Man has been using natural products for therapeutic use for thousands of years. Drugs extracted from plants and animals remain some of the most potent and widely used drugs today. For example, morphine from the opium poppy (Papaver somniferum), digitalis from the foxglove (Digitalis purpurea), curare from the bark of a South American tree, and quinine from another bark (Cinchona species) (Fig 1).
Raw extracts from plants and animals often contain a mixture of active ingredients. Early efforts at drug development focused on identifying the most important and purifying them. It is usually easier to control the effects of a drug, both beneficial and adverse, if one is dealing with a single molecule (or a small number of molecules) rather than a complex mixture. For example, McLeod, Banting, and Best performed a series of experiments on dogs and identified that removal of the pancreas rendered the dogs diabetic. Further work with a biochemist, Collip, allowed them to identify and purify insulin from the pancreas. The first insulin extracted in this way was given to a boy with diabetes in 1922.

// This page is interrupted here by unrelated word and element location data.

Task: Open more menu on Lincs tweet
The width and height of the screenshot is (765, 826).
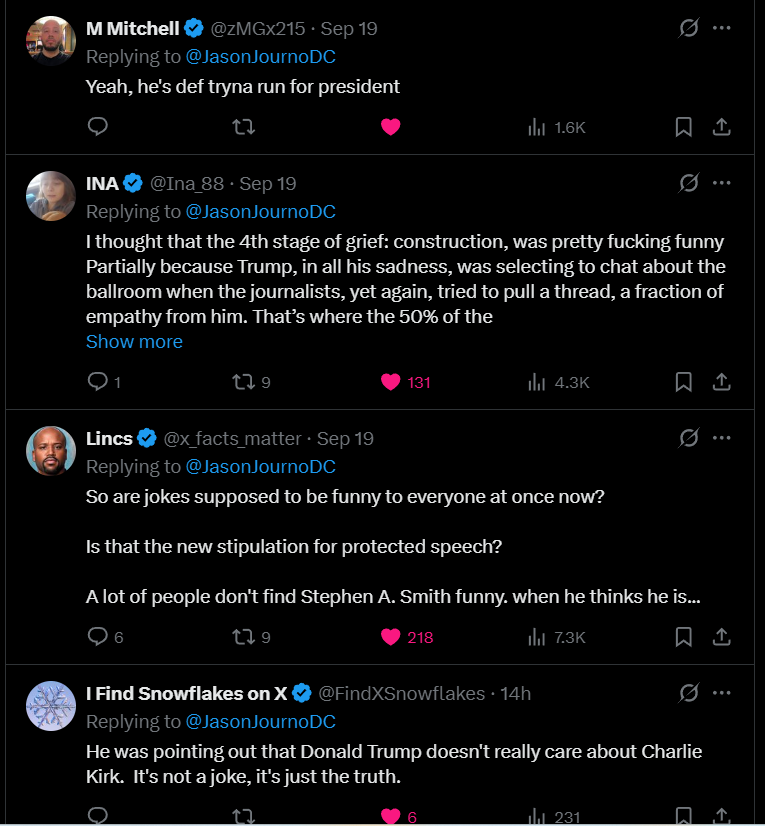Action: pyautogui.click(x=722, y=438)
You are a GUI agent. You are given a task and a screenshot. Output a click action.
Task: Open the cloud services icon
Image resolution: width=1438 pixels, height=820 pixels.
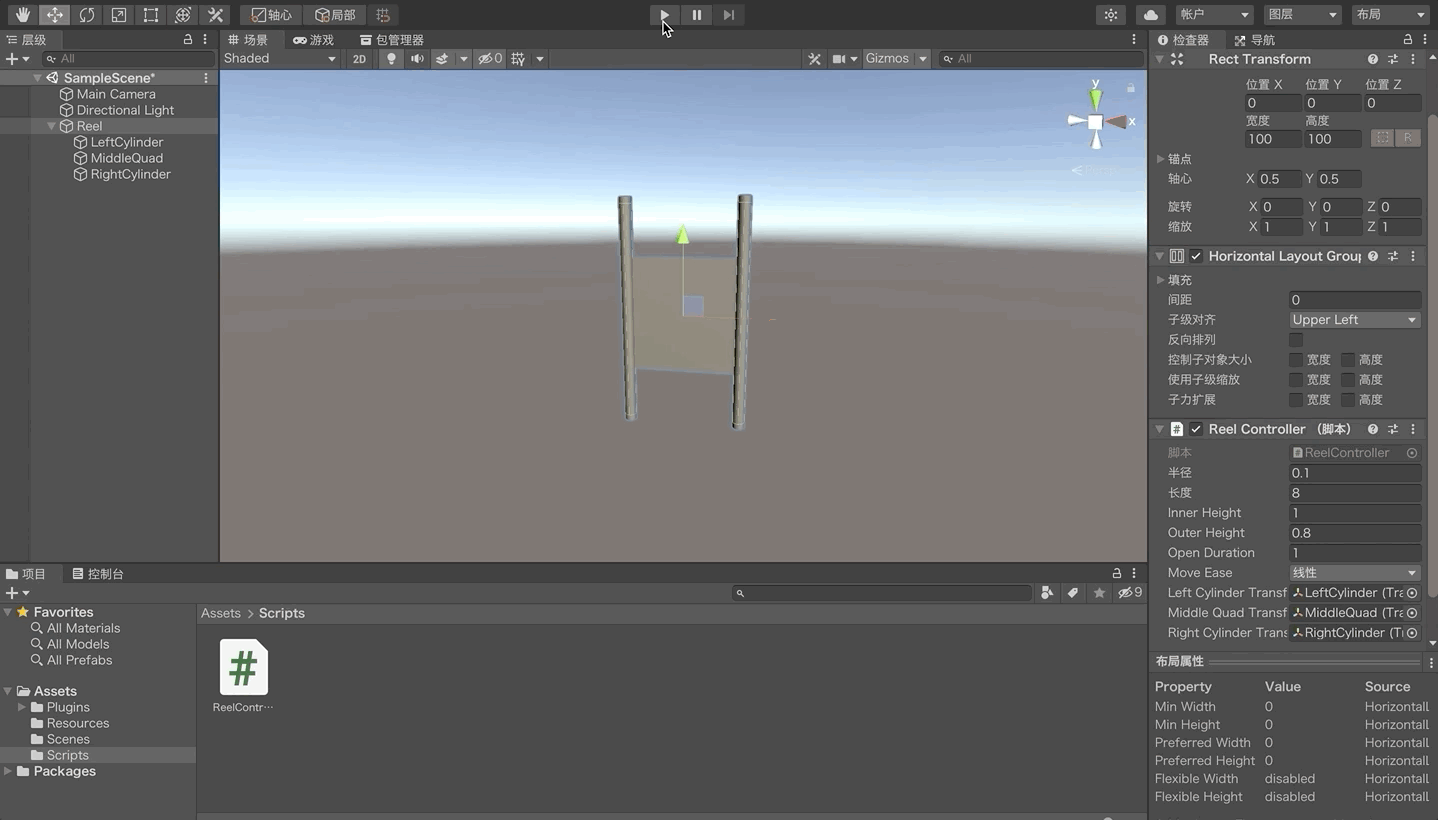(1150, 15)
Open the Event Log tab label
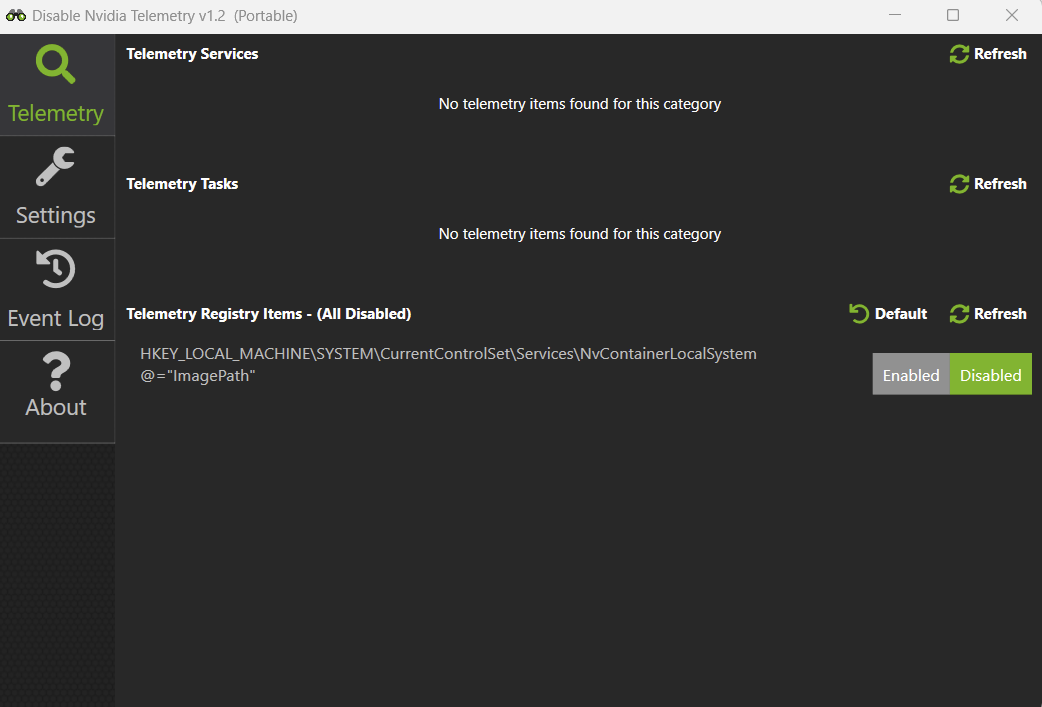 (56, 318)
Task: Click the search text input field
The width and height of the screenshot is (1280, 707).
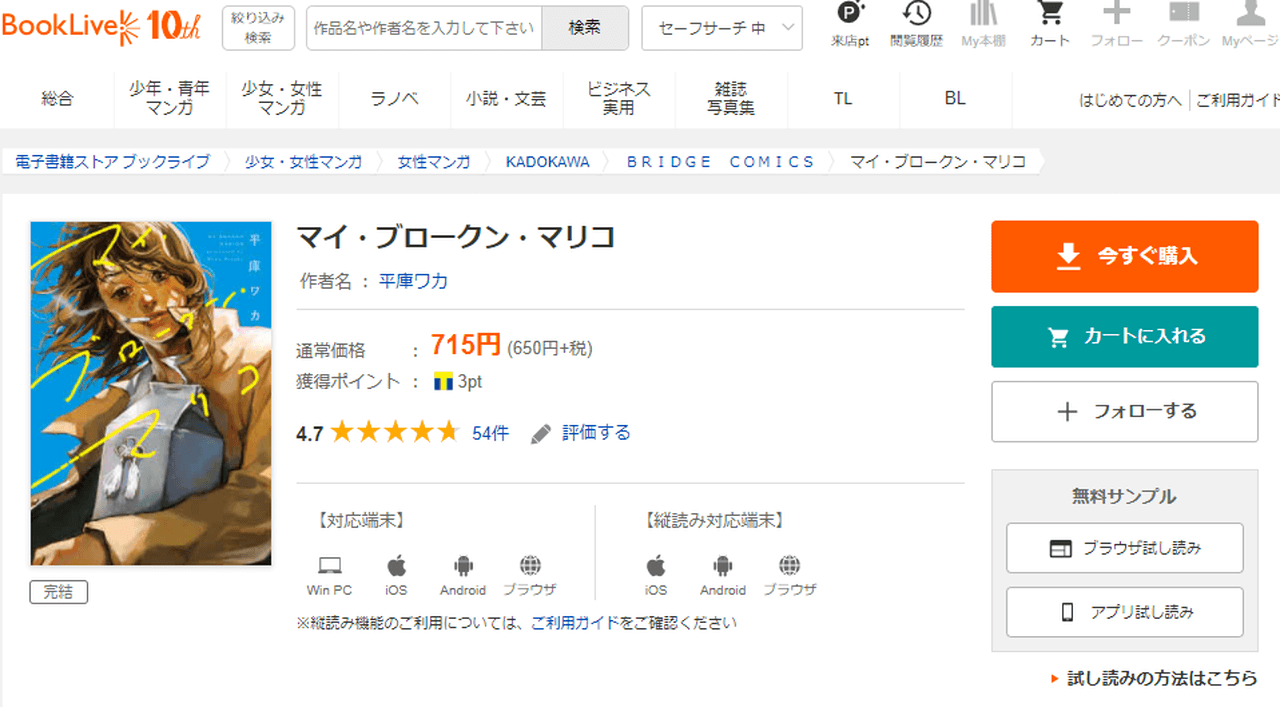Action: [x=424, y=28]
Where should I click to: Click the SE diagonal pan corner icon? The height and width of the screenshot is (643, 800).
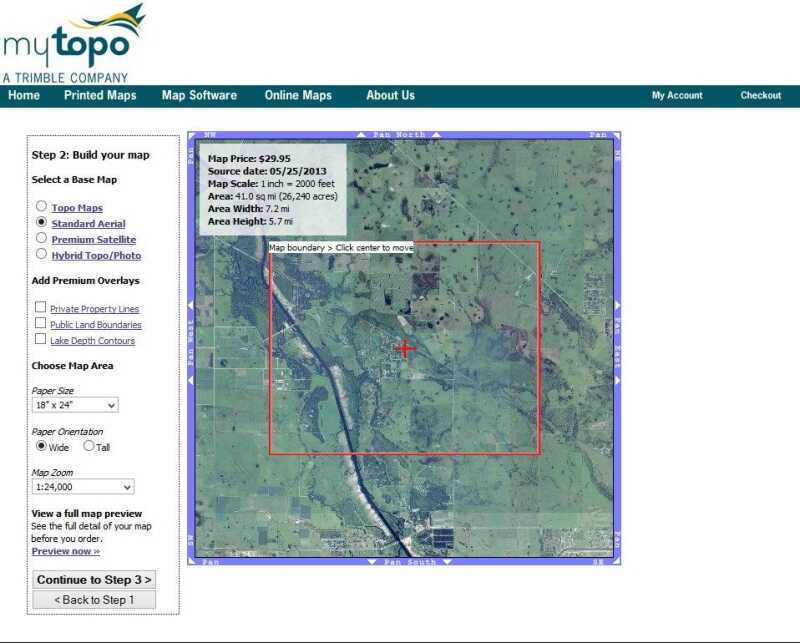tap(617, 560)
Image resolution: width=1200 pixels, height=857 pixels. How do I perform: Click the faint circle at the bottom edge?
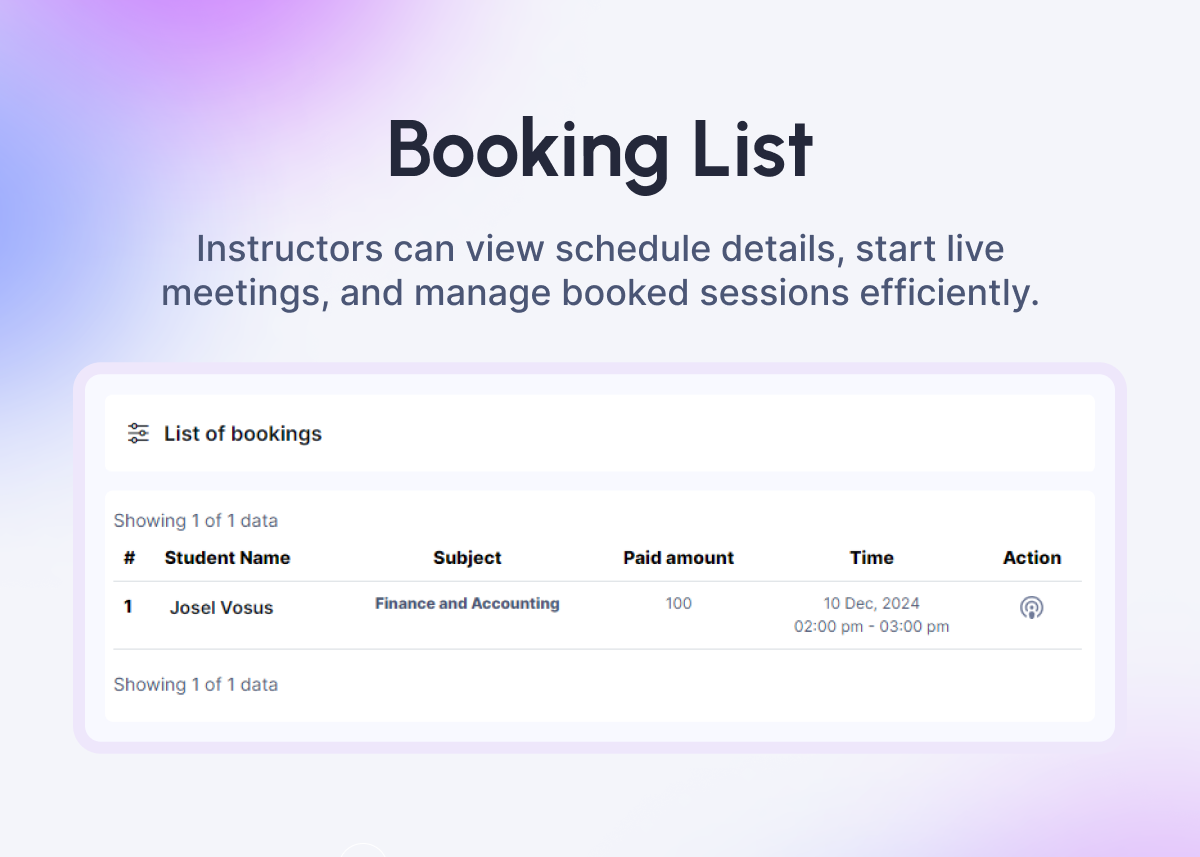coord(362,851)
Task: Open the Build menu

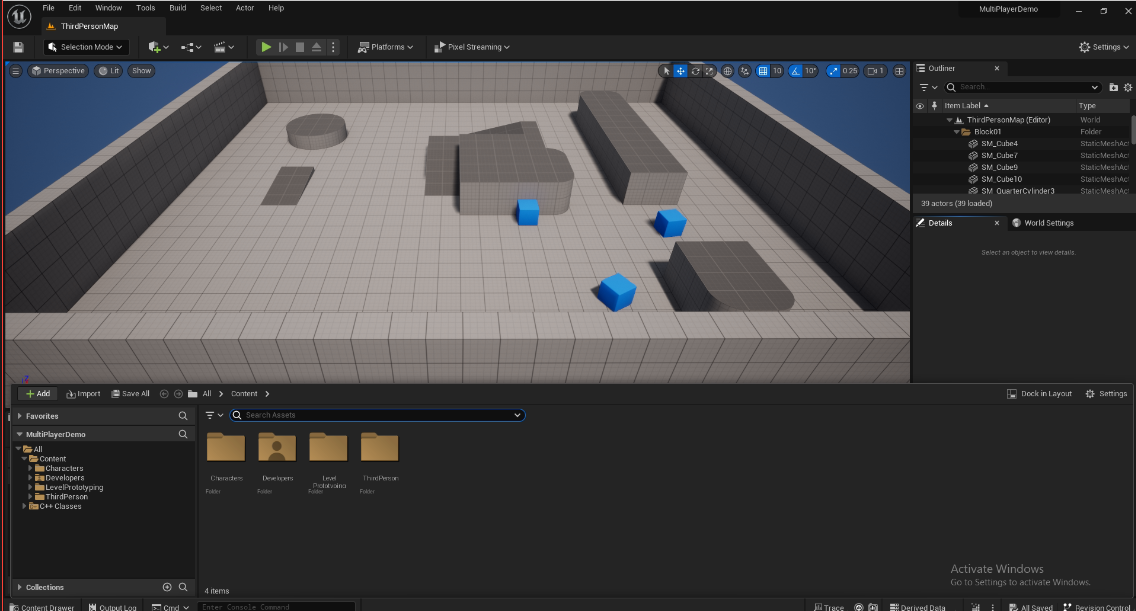Action: pyautogui.click(x=177, y=8)
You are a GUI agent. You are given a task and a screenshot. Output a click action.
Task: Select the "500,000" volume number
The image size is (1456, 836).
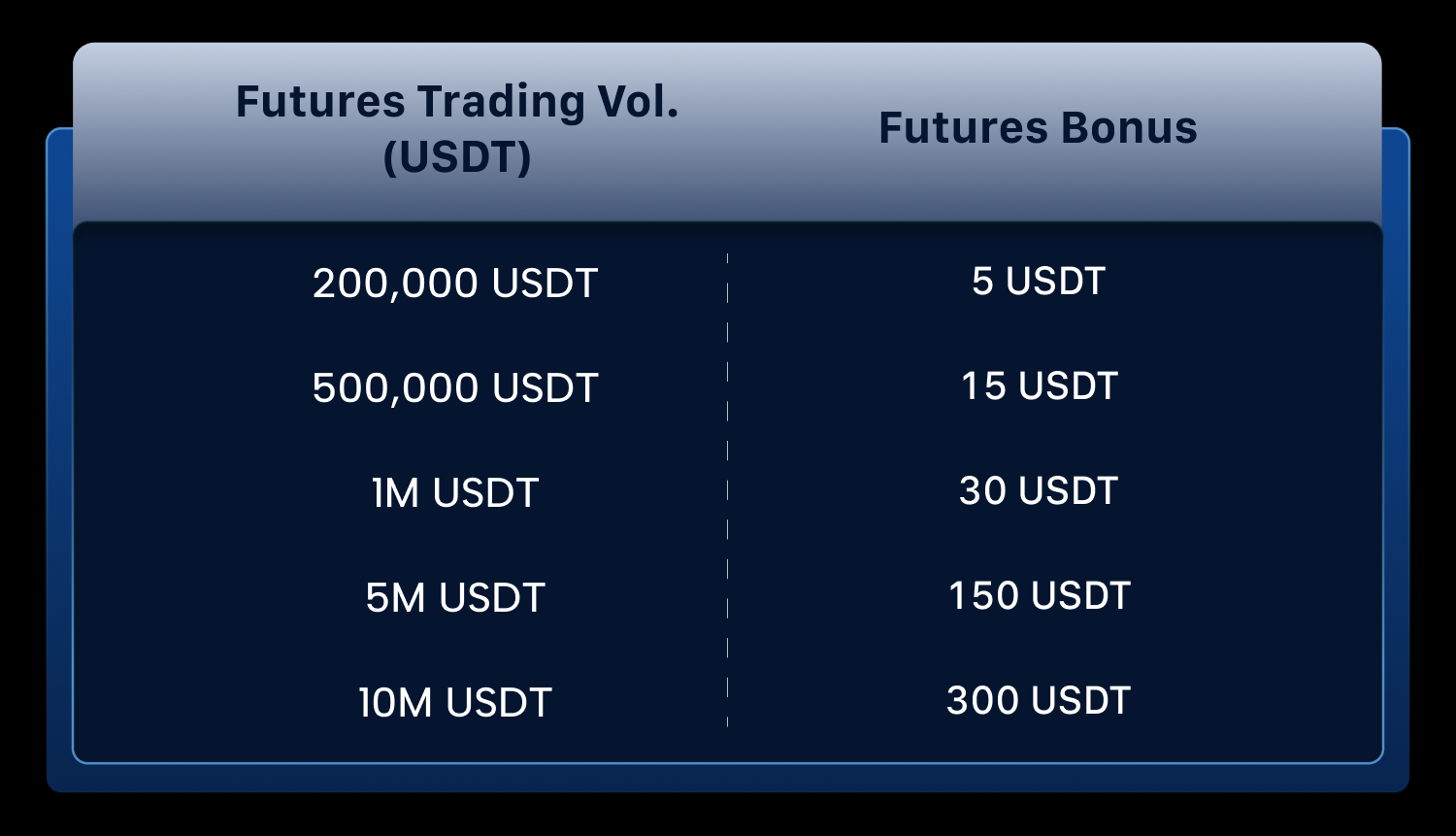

This source of potential new medicines is far from exhausted. Plants and animals are seen as particularly important sources for novel antibacterial drugs. However, molecules extracted from plants and animals are often large and complex, making them difficult to manufacture. Adequate drug supply can be a limiting factor in early drug development, For example, paclitaxel, the first of the taxane class of chemotherapeutic drugs, was originally extracted from the bark of the Pacific yew tree (Taxus brevifolia). If this drug were produced by extraction, it would take 2000 mature yew trees to produce 1 Kg of paclitaxel. Therefore, in many cases, the natural compound is used as a template for further exploratory chemistry aimed at simplifying it.